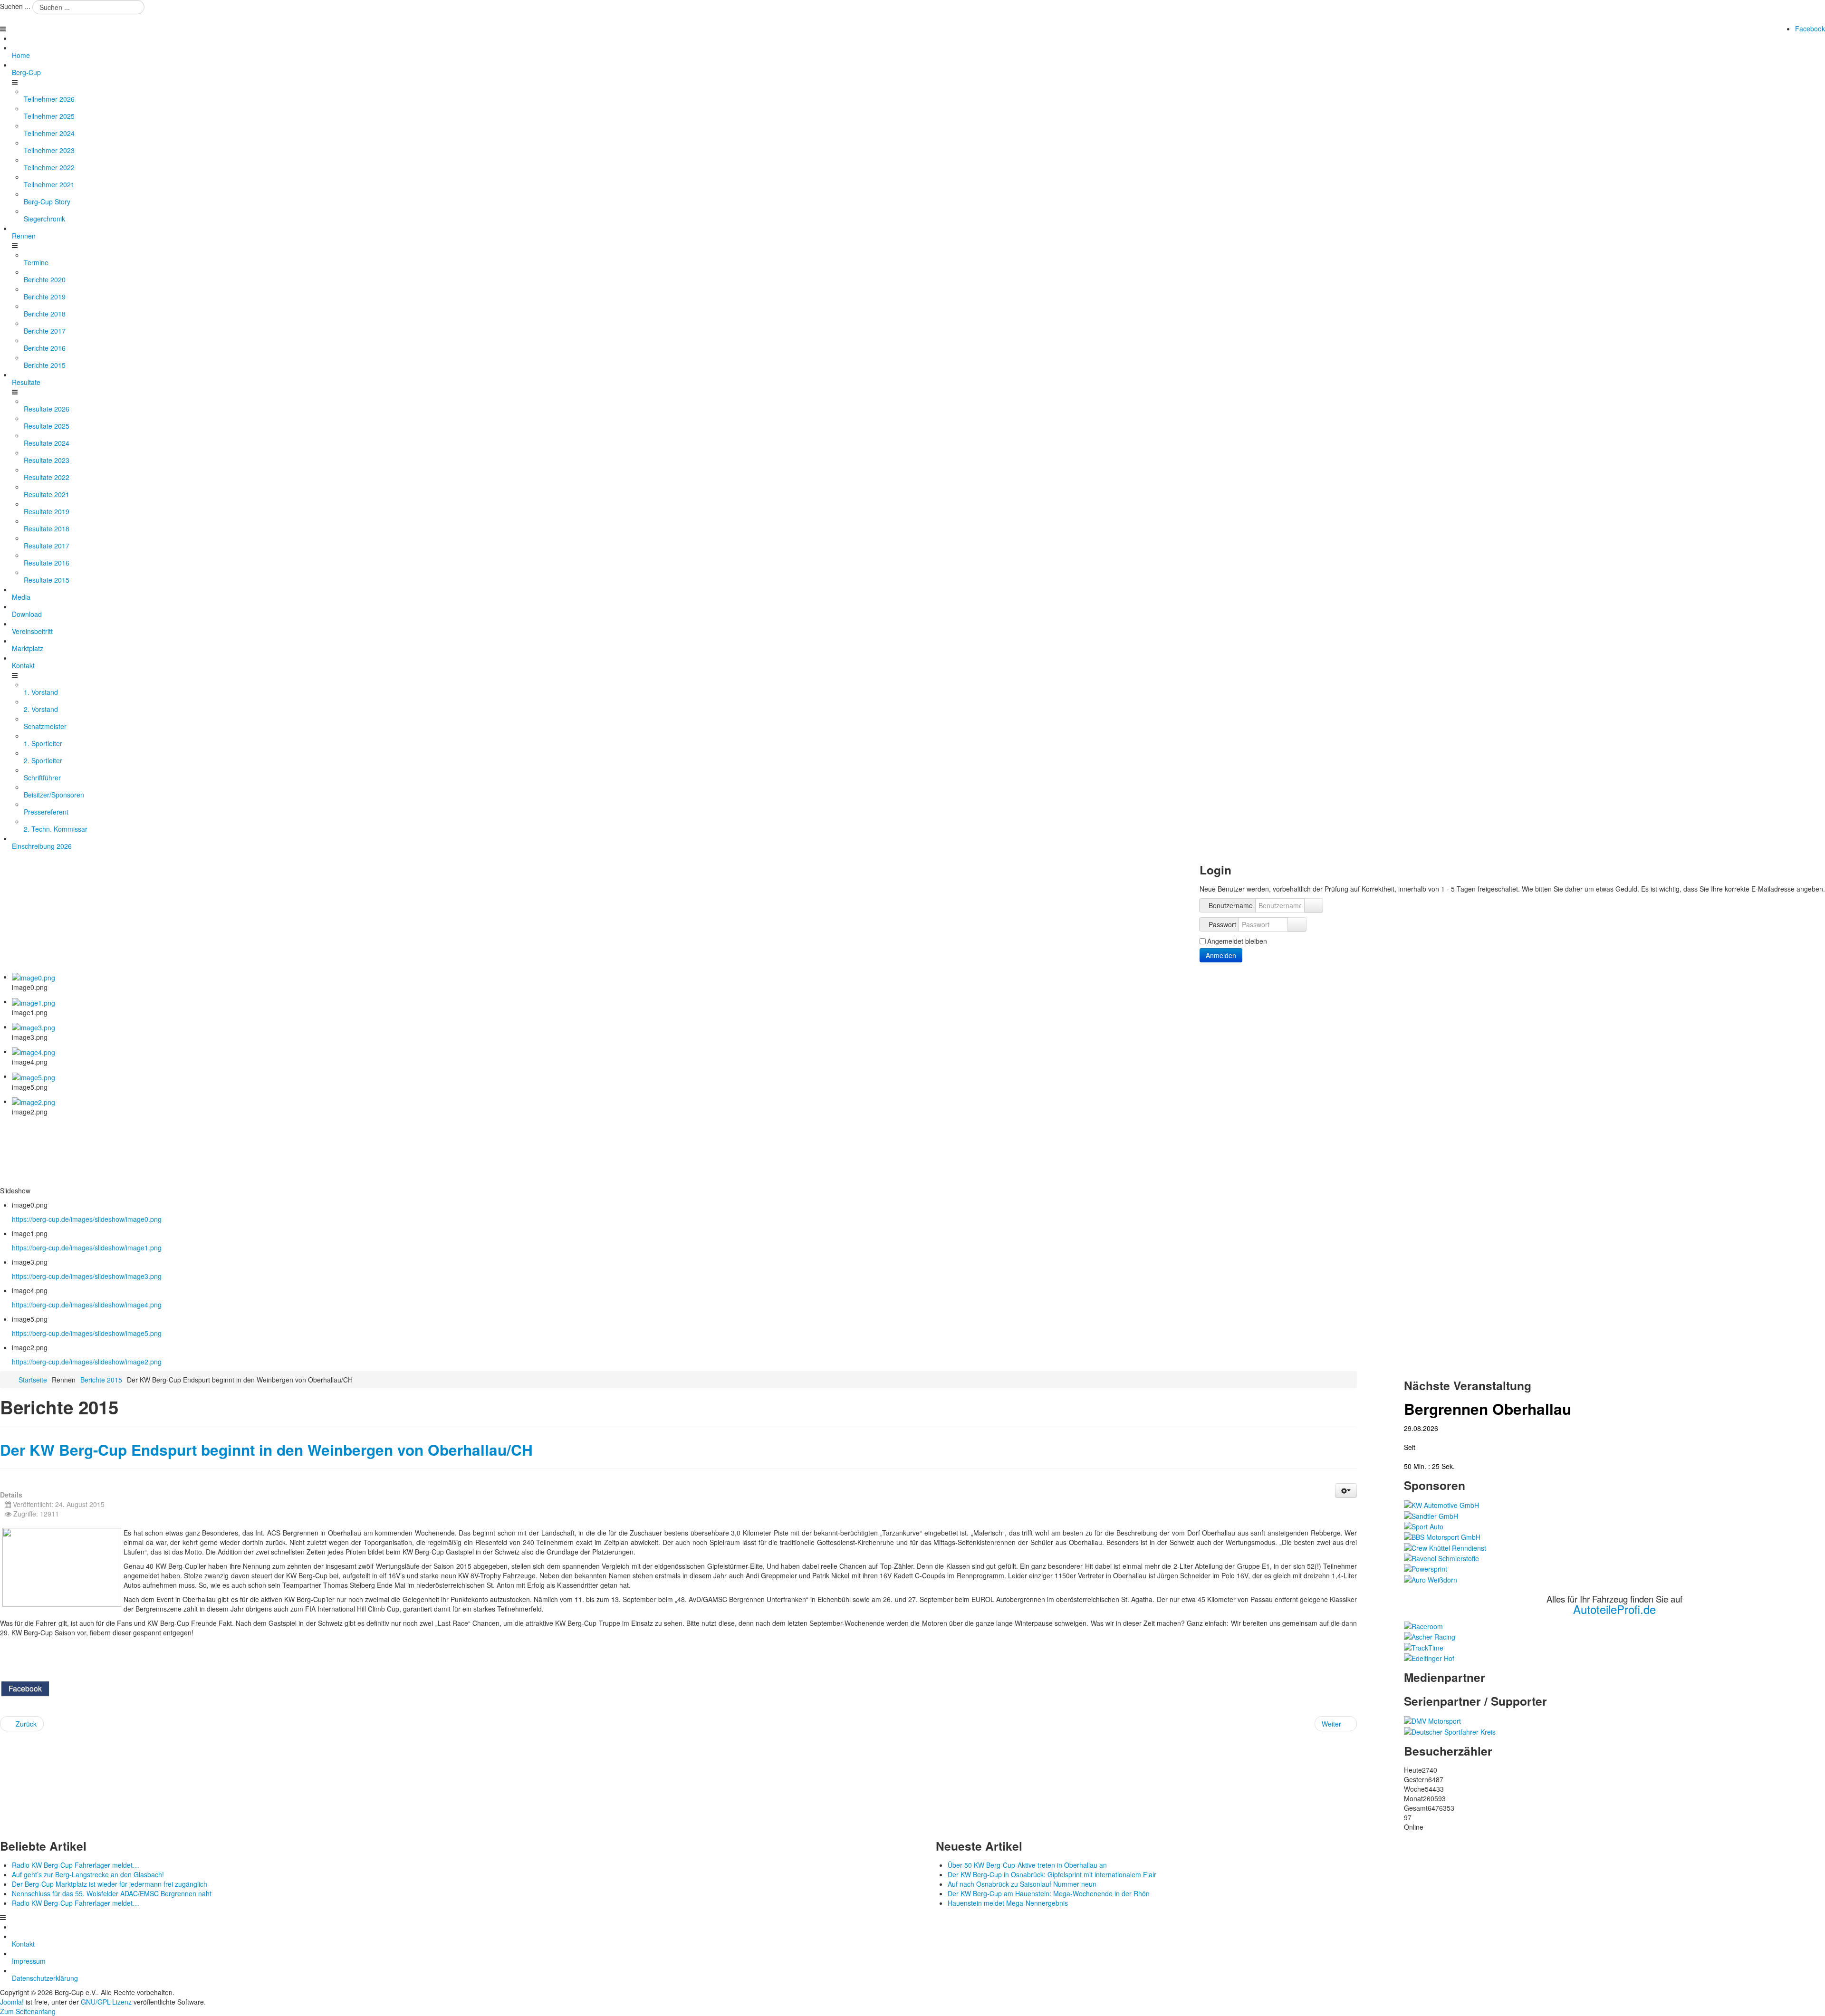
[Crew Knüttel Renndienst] (1445, 1546)
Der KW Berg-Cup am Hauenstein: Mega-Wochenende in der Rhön (1049, 1893)
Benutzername (1231, 905)
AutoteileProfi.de (1614, 1609)
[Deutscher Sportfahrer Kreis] (1450, 1730)
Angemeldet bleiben (1237, 941)
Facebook (1810, 28)
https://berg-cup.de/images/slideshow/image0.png (87, 1219)
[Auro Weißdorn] (1430, 1578)
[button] (1346, 1490)
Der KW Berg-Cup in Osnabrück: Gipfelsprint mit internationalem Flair (1052, 1874)
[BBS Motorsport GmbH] (1442, 1536)
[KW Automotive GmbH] (1441, 1504)
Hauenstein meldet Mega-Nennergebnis (1008, 1903)
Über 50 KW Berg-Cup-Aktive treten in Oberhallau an (1027, 1865)
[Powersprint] (1425, 1568)
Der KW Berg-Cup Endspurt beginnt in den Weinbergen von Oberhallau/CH (266, 1449)
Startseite (33, 1379)
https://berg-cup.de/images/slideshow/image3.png (87, 1276)
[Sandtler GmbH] (1431, 1514)
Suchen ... (15, 6)
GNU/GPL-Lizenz (106, 2001)
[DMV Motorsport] (1432, 1720)
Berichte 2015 (101, 1379)
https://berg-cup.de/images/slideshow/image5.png (87, 1333)
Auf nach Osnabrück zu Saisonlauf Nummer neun (1022, 1884)
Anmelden (1221, 955)
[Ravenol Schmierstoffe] (1441, 1557)
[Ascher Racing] (1429, 1636)
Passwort (1222, 924)
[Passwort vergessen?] (1296, 924)
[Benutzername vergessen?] (1313, 905)
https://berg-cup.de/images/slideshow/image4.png (87, 1304)
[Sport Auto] (1423, 1525)
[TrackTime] (1423, 1646)
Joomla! (12, 2001)
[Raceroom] (1423, 1625)
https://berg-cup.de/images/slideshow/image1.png (87, 1247)
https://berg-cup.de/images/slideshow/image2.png (87, 1361)
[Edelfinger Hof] (1429, 1657)
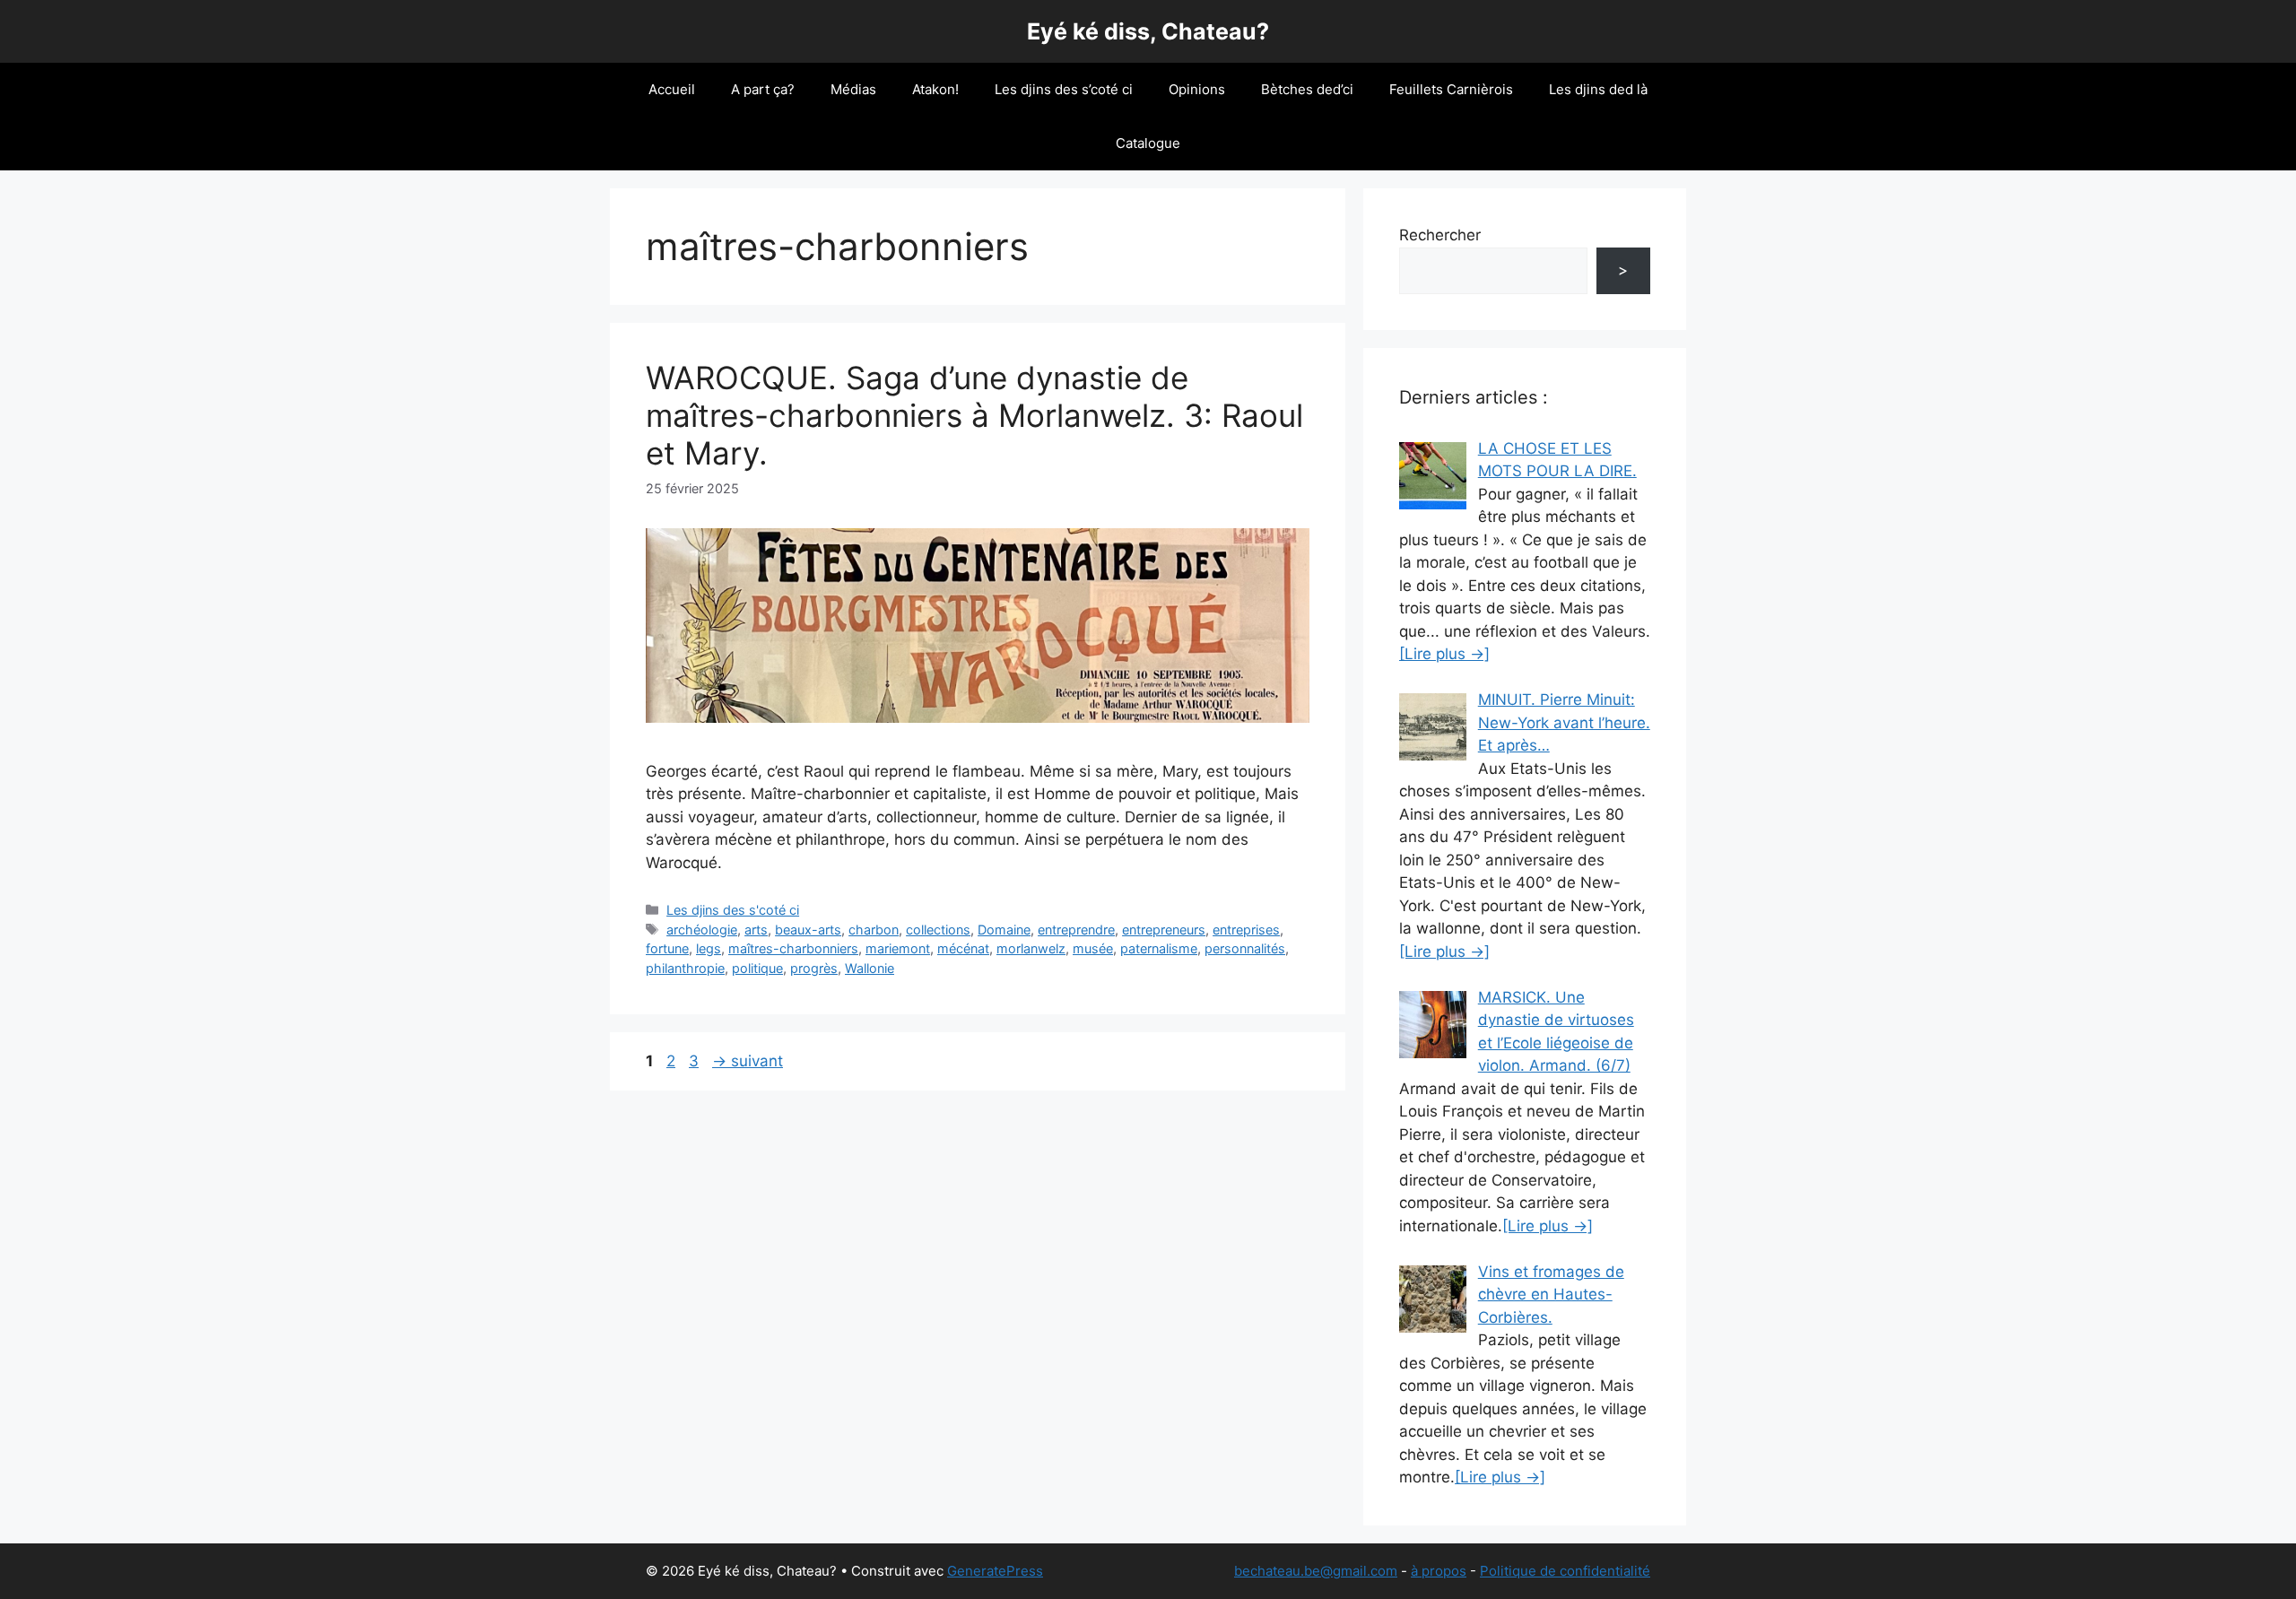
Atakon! (935, 89)
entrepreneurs (1163, 929)
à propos (1438, 1570)
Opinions (1197, 89)
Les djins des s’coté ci (1064, 89)
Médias (853, 89)
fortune (667, 948)
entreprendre (1076, 929)
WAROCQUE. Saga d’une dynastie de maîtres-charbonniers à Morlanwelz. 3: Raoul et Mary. (974, 415)
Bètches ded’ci (1307, 89)
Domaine (1004, 929)
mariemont (897, 948)
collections (938, 929)
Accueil (671, 89)
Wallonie (869, 968)
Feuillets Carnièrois (1451, 89)
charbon (873, 929)
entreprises (1246, 929)
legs (708, 948)
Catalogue (1148, 143)
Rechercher (1440, 235)
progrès (814, 968)
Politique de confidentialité (1565, 1570)
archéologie (701, 929)
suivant (747, 1061)
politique (757, 968)
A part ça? (763, 89)
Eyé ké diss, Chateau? (1148, 31)
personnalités (1245, 948)
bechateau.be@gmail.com (1315, 1570)
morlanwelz (1030, 948)
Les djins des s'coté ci (732, 909)
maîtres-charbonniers (793, 948)
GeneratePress (995, 1570)
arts (756, 929)
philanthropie (685, 968)
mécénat (963, 948)
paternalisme (1158, 948)
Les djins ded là (1598, 89)
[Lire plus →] (1444, 654)
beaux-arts (808, 929)
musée (1093, 948)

+===+

> **EXERCISE DETAILS**
Repeat the lines above, starting at the first and stopping after the line that holds "[Sport Auto] (1423, 1525)", with the pictures left out.

> **RESULT BELOW**
[Crew Knüttel Renndienst] (1445, 1546)
Der KW Berg-Cup am Hauenstein: Mega-Wochenende in der Rhön (1049, 1893)
Benutzername (1231, 905)
AutoteileProfi.de (1614, 1609)
[Deutscher Sportfahrer Kreis] (1450, 1730)
Angemeldet bleiben (1237, 941)
Facebook (1810, 28)
https://berg-cup.de/images/slideshow/image0.png (87, 1219)
[Auro Weißdorn] (1430, 1578)
[button] (1346, 1490)
Der KW Berg-Cup in Osnabrück: Gipfelsprint mit internationalem Flair (1052, 1874)
[BBS Motorsport GmbH] (1442, 1536)
[KW Automotive GmbH] (1441, 1504)
Hauenstein meldet Mega-Nennergebnis (1008, 1903)
Über 50 KW Berg-Cup-Aktive treten in Oberhallau an (1027, 1865)
[Powersprint] (1425, 1568)
Der KW Berg-Cup Endspurt beginnt in den Weinbergen von Oberhallau/CH (266, 1449)
Startseite (33, 1379)
https://berg-cup.de/images/slideshow/image3.png (87, 1276)
[Sandtler GmbH] (1431, 1514)
Suchen ... (15, 6)
GNU/GPL-Lizenz (106, 2001)
[DMV Motorsport] (1432, 1720)
Berichte 2015 (101, 1379)
https://berg-cup.de/images/slideshow/image5.png (87, 1333)
Auf nach Osnabrück zu Saisonlauf Nummer neun (1022, 1884)
Anmelden (1221, 955)
[Ravenol Schmierstoffe] (1441, 1557)
[Ascher Racing] (1429, 1636)
Passwort (1222, 924)
[Passwort vergessen?] (1296, 924)
[Benutzername vergessen?] (1313, 905)
https://berg-cup.de/images/slideshow/image4.png (87, 1304)
[Sport Auto] (1423, 1525)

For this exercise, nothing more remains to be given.